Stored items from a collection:
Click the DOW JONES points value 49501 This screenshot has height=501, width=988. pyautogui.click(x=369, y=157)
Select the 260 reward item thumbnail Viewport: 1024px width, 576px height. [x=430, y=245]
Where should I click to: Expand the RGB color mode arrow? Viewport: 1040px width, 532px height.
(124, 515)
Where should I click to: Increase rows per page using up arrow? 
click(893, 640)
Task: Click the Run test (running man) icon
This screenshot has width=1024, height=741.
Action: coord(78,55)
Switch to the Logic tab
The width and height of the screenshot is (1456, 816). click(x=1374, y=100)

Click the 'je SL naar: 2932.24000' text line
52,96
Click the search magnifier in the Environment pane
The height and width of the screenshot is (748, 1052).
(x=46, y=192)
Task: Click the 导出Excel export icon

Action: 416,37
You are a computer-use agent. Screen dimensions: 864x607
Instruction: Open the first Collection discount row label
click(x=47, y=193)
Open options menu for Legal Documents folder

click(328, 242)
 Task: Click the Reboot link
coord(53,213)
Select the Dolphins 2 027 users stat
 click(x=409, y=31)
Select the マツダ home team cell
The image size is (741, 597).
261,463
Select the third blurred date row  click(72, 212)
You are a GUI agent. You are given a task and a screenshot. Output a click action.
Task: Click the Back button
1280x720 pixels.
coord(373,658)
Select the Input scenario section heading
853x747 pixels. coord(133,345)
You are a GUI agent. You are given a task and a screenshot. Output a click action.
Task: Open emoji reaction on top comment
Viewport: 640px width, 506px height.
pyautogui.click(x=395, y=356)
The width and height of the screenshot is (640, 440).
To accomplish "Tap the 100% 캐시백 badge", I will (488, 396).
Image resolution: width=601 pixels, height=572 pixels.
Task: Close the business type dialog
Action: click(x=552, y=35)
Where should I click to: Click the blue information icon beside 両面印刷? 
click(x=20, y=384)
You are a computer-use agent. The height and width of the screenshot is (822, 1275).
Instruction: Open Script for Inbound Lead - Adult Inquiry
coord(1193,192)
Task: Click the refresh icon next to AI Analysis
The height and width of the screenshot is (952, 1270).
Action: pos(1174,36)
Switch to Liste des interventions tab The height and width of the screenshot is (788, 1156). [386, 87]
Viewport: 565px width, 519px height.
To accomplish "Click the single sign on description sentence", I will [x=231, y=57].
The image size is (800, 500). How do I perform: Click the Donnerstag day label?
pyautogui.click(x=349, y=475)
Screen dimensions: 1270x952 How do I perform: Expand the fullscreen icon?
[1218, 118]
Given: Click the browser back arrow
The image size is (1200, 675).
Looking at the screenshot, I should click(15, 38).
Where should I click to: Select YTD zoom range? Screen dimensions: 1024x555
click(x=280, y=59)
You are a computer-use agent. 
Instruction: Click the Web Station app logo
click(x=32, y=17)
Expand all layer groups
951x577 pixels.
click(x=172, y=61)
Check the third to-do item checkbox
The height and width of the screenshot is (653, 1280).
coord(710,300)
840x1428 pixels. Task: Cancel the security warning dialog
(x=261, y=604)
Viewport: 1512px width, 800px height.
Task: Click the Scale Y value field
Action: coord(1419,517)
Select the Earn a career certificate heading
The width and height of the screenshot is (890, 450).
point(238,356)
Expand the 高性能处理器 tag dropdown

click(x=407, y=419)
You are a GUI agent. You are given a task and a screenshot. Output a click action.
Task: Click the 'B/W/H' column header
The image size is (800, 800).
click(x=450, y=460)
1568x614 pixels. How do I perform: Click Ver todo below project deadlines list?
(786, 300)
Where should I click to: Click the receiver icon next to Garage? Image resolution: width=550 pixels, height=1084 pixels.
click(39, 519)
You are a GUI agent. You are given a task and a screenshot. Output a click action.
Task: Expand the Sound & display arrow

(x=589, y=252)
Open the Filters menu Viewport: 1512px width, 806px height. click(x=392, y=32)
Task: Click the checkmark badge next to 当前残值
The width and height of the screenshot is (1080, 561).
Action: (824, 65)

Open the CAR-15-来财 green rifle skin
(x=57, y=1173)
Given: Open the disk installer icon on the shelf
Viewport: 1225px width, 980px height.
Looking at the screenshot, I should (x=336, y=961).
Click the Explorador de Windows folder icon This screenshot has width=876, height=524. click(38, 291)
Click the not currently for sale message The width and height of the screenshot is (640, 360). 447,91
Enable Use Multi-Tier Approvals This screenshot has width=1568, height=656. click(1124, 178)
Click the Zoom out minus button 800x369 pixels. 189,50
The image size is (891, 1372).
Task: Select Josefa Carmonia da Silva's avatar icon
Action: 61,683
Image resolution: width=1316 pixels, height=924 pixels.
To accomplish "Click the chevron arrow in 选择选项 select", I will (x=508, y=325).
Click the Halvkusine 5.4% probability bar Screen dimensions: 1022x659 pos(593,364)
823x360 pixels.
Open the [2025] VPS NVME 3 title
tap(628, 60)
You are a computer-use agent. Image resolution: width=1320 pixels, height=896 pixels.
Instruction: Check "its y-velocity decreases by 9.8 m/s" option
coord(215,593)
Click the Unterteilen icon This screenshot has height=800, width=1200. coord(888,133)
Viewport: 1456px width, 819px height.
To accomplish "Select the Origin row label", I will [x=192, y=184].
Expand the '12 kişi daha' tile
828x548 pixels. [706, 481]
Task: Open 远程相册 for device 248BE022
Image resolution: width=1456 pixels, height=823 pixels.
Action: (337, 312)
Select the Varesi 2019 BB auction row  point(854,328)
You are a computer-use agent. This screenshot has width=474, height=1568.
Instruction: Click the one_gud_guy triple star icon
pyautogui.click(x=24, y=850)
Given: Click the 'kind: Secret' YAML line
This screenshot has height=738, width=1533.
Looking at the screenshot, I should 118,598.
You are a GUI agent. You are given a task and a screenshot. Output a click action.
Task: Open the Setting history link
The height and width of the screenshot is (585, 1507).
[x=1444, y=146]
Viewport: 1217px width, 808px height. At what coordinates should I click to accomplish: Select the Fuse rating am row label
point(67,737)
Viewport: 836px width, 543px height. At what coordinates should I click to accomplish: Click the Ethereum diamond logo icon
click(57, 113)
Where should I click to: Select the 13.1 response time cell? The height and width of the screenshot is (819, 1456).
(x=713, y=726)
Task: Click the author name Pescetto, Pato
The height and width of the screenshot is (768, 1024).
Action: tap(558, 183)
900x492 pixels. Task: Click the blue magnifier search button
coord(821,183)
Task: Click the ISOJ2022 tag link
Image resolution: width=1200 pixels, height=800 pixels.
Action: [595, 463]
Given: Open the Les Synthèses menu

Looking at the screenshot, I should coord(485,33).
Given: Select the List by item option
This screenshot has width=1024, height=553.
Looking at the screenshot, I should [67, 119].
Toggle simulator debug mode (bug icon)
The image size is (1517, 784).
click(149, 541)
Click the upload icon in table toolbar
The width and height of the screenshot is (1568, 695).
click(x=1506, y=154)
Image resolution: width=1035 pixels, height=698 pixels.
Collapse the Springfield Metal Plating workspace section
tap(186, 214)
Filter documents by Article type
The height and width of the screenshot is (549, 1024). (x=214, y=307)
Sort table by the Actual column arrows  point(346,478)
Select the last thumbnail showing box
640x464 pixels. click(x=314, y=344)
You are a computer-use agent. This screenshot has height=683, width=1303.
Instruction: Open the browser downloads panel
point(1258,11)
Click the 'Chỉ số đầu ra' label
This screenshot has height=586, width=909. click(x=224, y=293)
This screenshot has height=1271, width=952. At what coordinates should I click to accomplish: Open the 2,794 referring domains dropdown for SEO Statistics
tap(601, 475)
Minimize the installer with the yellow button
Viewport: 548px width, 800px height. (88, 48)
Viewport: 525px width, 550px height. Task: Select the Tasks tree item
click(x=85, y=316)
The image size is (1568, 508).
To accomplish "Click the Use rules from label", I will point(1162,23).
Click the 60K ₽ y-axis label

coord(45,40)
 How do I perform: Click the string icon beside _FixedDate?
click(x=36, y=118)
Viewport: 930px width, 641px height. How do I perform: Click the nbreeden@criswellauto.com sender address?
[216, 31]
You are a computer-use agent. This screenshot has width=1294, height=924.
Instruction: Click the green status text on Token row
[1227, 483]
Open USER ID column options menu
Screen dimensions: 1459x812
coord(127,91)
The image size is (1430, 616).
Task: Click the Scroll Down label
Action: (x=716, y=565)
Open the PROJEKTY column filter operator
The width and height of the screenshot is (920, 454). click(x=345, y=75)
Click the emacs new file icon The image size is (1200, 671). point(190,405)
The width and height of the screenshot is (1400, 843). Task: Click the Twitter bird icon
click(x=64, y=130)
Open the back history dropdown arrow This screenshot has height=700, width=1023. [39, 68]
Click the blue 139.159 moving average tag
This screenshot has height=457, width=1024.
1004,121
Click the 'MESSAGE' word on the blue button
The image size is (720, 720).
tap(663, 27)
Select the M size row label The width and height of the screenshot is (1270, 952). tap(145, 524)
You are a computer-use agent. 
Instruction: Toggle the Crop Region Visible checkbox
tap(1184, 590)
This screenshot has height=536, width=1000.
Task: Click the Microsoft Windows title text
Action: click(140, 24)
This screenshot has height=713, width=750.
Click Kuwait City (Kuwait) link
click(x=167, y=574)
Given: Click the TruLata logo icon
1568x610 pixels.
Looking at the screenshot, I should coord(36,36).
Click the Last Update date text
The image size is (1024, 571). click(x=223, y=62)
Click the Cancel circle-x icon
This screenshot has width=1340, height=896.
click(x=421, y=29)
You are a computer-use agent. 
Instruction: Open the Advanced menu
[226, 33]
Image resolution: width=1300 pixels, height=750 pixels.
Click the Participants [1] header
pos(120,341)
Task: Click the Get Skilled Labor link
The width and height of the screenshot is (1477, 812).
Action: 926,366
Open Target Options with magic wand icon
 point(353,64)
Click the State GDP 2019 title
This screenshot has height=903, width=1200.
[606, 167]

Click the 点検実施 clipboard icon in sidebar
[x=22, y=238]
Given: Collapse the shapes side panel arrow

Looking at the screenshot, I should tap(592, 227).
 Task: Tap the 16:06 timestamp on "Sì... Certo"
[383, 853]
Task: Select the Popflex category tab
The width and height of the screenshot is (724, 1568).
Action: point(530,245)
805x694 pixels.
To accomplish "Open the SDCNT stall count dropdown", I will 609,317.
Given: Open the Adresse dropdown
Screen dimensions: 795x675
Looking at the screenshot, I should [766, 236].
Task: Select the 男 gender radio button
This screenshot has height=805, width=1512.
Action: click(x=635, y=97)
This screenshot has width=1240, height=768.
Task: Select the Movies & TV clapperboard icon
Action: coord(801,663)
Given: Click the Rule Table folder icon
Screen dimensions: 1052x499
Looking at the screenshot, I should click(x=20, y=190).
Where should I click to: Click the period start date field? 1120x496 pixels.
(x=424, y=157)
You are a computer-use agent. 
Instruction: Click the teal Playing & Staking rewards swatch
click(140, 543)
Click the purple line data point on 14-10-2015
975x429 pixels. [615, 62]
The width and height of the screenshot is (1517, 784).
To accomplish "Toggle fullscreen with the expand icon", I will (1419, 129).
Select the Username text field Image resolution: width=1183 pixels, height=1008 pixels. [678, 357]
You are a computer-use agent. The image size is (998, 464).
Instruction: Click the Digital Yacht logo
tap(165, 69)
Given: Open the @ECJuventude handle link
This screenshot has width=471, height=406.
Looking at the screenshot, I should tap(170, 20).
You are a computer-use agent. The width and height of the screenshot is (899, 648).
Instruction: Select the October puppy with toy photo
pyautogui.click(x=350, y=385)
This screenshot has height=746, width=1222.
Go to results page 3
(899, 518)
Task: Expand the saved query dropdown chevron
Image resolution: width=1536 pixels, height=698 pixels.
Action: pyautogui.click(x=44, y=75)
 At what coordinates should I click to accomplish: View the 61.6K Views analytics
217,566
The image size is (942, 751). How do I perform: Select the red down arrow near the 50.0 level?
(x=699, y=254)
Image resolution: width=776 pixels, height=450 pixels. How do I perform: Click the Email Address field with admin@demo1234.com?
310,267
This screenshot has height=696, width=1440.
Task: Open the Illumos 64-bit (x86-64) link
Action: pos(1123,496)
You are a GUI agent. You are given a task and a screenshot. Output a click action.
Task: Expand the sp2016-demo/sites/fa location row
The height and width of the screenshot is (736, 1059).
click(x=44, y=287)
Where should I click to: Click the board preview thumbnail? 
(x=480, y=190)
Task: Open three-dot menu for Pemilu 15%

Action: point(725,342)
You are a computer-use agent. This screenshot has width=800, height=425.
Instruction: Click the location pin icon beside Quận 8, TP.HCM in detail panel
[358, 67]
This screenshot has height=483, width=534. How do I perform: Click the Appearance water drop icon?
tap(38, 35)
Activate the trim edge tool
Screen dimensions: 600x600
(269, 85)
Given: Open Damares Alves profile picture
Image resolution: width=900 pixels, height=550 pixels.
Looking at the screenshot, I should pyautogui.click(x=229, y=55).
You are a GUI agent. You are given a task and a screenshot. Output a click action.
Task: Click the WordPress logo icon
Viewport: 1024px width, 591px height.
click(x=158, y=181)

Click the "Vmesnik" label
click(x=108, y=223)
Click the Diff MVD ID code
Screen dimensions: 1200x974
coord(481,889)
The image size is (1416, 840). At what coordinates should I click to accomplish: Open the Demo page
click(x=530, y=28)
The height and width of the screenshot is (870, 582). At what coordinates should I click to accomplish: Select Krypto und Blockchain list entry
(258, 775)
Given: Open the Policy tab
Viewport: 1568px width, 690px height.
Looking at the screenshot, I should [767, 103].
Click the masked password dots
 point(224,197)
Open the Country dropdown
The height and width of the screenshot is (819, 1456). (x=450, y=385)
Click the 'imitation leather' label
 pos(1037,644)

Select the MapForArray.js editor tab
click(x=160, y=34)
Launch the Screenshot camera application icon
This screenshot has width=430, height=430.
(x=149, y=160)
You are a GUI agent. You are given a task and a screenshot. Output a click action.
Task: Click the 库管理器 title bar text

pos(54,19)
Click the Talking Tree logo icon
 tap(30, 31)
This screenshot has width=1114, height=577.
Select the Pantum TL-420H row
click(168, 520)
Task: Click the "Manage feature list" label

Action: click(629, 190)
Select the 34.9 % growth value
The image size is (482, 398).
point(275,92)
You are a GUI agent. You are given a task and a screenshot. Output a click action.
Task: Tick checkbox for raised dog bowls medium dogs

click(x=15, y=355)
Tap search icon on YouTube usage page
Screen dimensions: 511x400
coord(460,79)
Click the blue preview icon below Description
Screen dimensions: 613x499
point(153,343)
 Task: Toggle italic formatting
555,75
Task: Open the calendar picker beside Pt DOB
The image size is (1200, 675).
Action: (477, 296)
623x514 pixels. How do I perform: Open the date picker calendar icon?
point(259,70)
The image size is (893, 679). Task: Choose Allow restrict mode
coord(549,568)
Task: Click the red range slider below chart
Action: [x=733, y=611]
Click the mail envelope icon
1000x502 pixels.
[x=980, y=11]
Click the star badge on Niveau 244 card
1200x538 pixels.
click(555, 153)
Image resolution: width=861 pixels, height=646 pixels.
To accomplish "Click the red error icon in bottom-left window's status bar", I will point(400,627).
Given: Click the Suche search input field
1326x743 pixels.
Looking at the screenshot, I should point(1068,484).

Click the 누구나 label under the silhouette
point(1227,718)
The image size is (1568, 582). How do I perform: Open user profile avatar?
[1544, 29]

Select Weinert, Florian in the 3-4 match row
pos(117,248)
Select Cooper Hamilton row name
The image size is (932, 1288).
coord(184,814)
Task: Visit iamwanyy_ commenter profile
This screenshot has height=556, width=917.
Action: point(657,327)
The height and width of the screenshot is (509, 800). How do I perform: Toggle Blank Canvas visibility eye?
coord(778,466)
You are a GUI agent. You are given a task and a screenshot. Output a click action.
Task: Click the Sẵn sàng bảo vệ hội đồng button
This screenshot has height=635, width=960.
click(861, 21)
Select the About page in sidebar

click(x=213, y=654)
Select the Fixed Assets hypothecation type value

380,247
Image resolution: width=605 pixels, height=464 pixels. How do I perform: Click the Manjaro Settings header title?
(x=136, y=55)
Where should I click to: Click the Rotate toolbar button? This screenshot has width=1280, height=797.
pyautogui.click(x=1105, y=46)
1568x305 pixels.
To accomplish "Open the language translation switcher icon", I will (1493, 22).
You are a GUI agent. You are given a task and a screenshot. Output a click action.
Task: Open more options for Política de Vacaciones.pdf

WHAT THIS TASK INVOLVES
What lines in the entries above include the string "chevron"? Return each one.

SOLVED PROBLEM
To accomplish "Click the chevron arrow in 选择选项 select", I will (x=508, y=325).
Task: Expand the saved query dropdown chevron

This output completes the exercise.